In addition to the geometric (space) and chronologic (time) relationships between collector surfaces on Earth and the sun, the intensity of the sun's irradiation changes based on the distance between the Earth and the sun because of the eliptical orbit of the Earth. While the average solar radiation flux is 1361 W/m2, the annual fluctuation due to the Earth's eliptical orbit is greater than $\pm40$W/m2, resulting in peak extraterrestrial radiation flux of about 1410 W/m2 in January and lows of about 1320 W/m2 in June. The following equations can be found in the D&B text section 1.4.
Gon = Gsc (1 + 0.033 cos(360n/365))
Gon = Gsc (1.000110 + 0.034221 cos B + 0.001280 sin B +0.000719 cos 2B + 0.000077 sin 2B)
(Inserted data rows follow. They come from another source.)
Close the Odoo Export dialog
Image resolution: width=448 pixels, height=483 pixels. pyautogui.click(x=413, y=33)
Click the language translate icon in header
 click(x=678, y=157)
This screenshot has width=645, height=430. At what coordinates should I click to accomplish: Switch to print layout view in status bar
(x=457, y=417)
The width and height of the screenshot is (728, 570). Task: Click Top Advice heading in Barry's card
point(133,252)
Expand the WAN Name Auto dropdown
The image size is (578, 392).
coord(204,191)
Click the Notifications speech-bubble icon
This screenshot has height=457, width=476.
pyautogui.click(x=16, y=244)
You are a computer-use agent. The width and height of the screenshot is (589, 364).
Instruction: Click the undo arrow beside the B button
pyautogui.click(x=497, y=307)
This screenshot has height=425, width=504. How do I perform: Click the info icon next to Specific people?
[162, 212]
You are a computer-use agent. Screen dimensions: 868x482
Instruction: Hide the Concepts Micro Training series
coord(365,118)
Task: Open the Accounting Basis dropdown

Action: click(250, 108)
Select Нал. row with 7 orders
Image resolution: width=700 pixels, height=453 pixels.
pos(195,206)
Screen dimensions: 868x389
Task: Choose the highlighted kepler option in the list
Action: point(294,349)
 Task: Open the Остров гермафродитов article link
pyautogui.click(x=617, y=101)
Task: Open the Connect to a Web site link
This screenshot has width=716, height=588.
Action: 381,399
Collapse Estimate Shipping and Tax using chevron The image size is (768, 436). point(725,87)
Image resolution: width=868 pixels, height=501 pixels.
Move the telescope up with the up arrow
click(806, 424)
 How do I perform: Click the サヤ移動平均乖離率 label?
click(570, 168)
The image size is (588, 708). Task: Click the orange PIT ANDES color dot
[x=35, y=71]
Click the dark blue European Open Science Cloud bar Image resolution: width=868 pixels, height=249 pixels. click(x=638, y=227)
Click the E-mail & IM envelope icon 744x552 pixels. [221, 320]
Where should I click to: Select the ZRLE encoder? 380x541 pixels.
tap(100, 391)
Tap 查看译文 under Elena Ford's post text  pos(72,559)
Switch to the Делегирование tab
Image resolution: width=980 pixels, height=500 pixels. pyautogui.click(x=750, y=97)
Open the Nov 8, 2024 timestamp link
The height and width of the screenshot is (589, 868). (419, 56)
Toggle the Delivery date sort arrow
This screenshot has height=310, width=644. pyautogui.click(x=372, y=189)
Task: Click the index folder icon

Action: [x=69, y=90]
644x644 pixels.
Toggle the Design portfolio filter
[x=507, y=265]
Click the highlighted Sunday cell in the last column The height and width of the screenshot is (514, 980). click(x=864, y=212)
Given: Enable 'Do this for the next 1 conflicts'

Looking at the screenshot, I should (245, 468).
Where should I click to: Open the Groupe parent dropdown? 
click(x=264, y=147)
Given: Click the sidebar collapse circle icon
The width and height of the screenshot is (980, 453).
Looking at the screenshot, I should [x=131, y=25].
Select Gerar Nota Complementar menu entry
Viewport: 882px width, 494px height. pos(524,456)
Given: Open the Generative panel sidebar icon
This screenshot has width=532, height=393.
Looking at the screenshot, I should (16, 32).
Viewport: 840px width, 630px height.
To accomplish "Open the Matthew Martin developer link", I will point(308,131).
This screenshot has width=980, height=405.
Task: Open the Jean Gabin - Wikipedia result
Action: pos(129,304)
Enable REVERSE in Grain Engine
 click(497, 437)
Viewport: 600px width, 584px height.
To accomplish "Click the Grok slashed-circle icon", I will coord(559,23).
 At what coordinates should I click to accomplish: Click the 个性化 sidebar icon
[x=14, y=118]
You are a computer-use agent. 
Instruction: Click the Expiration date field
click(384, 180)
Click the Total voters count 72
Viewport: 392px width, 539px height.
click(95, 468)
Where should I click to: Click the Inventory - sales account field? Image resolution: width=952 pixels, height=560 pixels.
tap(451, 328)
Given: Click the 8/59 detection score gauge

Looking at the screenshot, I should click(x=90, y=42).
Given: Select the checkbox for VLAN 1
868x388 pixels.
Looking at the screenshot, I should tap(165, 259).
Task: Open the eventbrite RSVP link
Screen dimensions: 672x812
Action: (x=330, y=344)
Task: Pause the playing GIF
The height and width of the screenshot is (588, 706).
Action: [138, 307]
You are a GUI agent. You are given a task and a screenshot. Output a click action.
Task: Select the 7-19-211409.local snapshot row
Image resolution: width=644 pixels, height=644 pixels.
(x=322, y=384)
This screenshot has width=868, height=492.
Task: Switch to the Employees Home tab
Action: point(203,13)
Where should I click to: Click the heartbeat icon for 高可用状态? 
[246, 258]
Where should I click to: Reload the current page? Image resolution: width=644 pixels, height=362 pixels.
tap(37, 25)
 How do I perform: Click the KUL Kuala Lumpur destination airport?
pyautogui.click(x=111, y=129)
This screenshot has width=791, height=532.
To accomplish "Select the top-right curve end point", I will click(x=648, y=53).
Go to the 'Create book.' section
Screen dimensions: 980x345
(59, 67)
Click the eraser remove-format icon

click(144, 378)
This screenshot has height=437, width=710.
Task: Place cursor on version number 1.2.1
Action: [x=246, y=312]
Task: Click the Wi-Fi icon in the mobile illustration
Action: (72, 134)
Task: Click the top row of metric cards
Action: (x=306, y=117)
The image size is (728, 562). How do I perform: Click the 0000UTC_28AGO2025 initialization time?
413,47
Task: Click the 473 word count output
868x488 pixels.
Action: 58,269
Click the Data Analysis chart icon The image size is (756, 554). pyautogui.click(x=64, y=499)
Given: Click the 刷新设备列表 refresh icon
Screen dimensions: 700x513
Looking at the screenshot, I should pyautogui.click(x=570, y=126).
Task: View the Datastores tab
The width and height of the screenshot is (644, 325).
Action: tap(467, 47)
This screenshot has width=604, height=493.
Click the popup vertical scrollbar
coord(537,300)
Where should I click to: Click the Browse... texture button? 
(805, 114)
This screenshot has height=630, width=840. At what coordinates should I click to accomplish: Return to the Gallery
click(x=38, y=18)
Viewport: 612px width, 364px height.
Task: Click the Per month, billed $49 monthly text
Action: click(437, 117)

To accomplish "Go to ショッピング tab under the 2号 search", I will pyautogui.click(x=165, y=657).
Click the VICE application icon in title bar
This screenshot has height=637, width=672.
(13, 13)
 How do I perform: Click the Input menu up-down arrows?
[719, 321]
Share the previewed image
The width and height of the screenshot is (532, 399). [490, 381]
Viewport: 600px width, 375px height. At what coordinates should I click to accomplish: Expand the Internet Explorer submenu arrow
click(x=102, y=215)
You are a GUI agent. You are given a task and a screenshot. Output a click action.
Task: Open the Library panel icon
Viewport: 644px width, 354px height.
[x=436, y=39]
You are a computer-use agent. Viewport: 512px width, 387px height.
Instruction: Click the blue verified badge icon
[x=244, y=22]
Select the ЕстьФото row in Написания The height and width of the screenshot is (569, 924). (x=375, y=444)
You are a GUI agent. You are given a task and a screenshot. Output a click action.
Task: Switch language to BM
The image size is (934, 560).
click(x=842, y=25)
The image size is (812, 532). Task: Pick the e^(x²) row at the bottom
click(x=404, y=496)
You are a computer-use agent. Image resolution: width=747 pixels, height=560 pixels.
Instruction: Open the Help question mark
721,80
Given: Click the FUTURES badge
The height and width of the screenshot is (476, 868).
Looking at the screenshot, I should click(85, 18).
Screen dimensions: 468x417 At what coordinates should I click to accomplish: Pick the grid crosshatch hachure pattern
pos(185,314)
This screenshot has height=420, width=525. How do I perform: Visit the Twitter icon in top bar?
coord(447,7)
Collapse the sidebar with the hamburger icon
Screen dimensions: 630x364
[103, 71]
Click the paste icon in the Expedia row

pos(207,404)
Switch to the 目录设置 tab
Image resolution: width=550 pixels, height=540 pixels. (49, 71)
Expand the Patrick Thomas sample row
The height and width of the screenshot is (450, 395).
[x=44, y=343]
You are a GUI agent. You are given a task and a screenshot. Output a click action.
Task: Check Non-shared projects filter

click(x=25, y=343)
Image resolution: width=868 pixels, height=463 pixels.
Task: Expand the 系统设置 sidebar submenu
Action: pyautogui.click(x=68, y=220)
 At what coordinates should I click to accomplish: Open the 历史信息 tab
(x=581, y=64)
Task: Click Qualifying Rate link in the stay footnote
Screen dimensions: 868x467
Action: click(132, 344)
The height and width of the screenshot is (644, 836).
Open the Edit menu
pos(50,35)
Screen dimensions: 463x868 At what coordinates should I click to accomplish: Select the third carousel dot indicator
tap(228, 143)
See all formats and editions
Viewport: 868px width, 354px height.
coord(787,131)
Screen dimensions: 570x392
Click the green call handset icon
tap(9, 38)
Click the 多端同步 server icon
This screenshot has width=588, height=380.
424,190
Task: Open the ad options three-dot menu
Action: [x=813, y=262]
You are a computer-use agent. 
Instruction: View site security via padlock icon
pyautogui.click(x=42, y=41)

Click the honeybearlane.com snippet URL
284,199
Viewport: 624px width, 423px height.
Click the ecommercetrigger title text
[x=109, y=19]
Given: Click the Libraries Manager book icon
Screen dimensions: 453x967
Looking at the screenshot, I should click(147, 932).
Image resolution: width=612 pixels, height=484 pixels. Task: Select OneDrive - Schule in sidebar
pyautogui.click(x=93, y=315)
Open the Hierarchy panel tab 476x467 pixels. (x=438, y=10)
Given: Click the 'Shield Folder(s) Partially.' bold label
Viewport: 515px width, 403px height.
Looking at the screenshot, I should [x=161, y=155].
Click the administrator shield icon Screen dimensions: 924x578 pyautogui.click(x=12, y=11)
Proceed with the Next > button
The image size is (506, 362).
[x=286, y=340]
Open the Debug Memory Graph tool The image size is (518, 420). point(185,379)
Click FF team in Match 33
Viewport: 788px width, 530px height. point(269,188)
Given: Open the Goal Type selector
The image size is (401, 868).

where Gon is the extraterrestrial radiation incident on the plane normal to the radiation on the nth day of the year and B is given by
B = (n − 1) *360/365
The Earth's atmosphere is the source of the greatest uncertainty in predicting solar radiation incident on a solar collector. Particulates, aerosols, clouds, moisture, etc. are the drivers behind the intermittency of incident solar energy due to atmospheric attenuation. Some meteorologists and atmospheric scientists have spent their entire careers focused on the problem of modeling the atmosphere to develop predictive tools for increased accuracy in energy models. The application of such atmospheric modeling tools is enabled with an accurate level of solar radiation known outside of the Earth's atmosphere (extraterrestrial).